Bethany A. Dolman and Dr. Trenton L. Hickman, English
Transnationalism is sociology’s relatively new model of national identity that explains and validates a phenomenon that most immigrants from the Dominican Republic to the United States experience: a simultaneous sense of connection to multiple countries, cultures and national identities. I examined Dominican American transnationalism from an interdisciplinary perspective, fusing sociological and literary theory by using Julia Alvarez’s novel How the García Girls Lost Their Accents as a case study for the transnational Dominican American experience. I set out to analyze a very abstract and dynamic concept, somewhat unsure during the project’s early stages of how I was going to delimit such a broad theoretical notion but finishing more than a year later with a detailed 79 page Honors Thesis.

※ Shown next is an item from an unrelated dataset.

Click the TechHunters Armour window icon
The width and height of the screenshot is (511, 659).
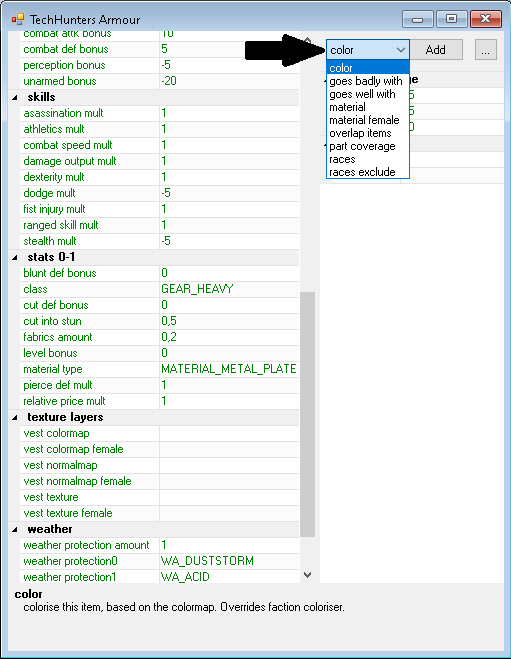coord(18,19)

I expanded the definition of transnationalism beyond the idea of an immigrant merely maintaining simultaneous ties to more than one national identity. As a young immigrant myself I recognized that while there were moments I felt connected to both countries, there were also others I didn’t feel a part of either. I tried to capture its dynamic nature by defining transnationalism as figurative movement between the multiple identities. By rejecting the concept of a static hybridity and re-defining transnational identity as a constant symbolic journey between the various facets of two or more national identities I articulate what is behind many immigrants’ sense of simultaneous connection to and isolation from two homelands.

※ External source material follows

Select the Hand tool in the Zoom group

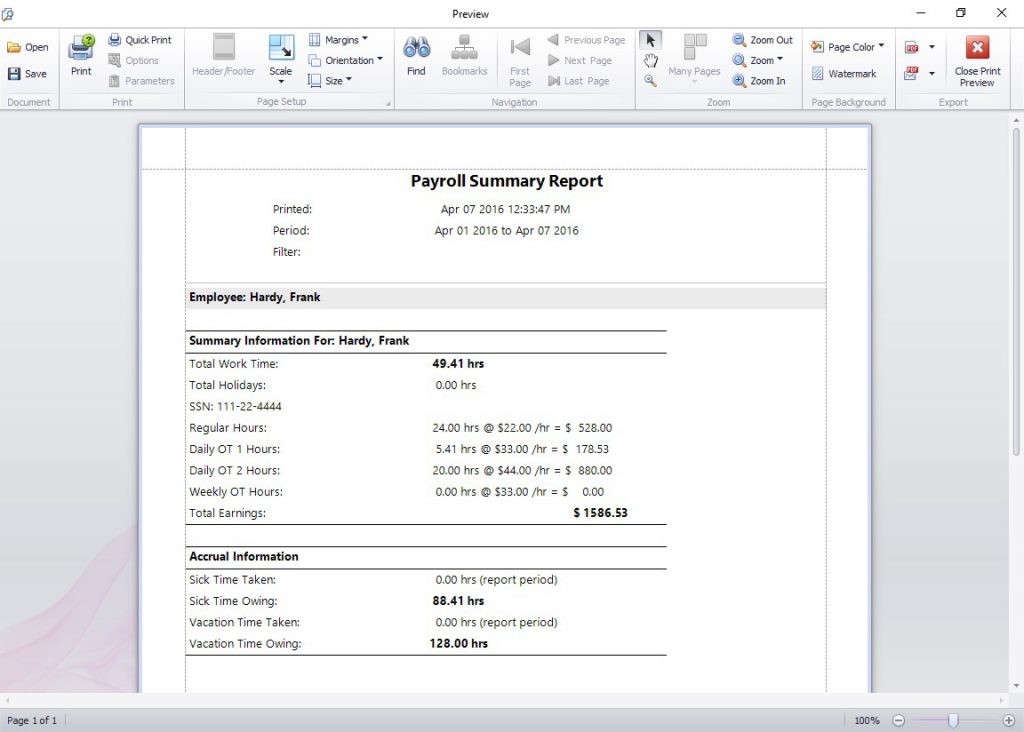pyautogui.click(x=650, y=61)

During the course of my research and writing I found that my textual analysis of this definition lacked substance. I spent several months wondering which direction to take the project and reread Alvarez’s novel several times searching for stronger support for my argument. I realized that the novel’s anecdotes and imagery constantly returned to two major themes: voice and movement, what later became the two principle elements of my expanded definition. I discovered that language provides a way for the novel’s immigrants to analyze their oscillation between cultures, articulate their perpetual movement and shed pre-formulated conceptions of national identity to freely define themselves and their new symbolic “home.” Transnationalism is an immigrant’s constant movement between multiple national identities, and the voice used to articulate that movement creates a text that becomes the new portable homeland implied by transnational theory. Upon return from a semester abroad in the Dominican Republic and a trip to New York City, I began re-writing the thesis with fresh ideas for the textual analysis portion of the project—the chapters that serve as foundational support for my re-definition of transnational identity.
Just as my project was originally inspired by personal experience, it also affects me in a very personal way. I am currently in my first year of teaching the Spanish component of a dual language third grade class in South Texas, just minutes from the U.S. – Mexican border, where I work daily with children who live between two languages, countries, and cultures. As my conclusions imply, all children—especially immigrants growing up in a very transnational part of the United States—need to discover and articulate their voices. This empowers them with the mobility necessary to explore and define their complex reality and find a space, be it physical or symbolic, they can call home. This understanding has helped me formulate a teaching philosophy that will guide a career dedicated to serving bilingual transnational youth.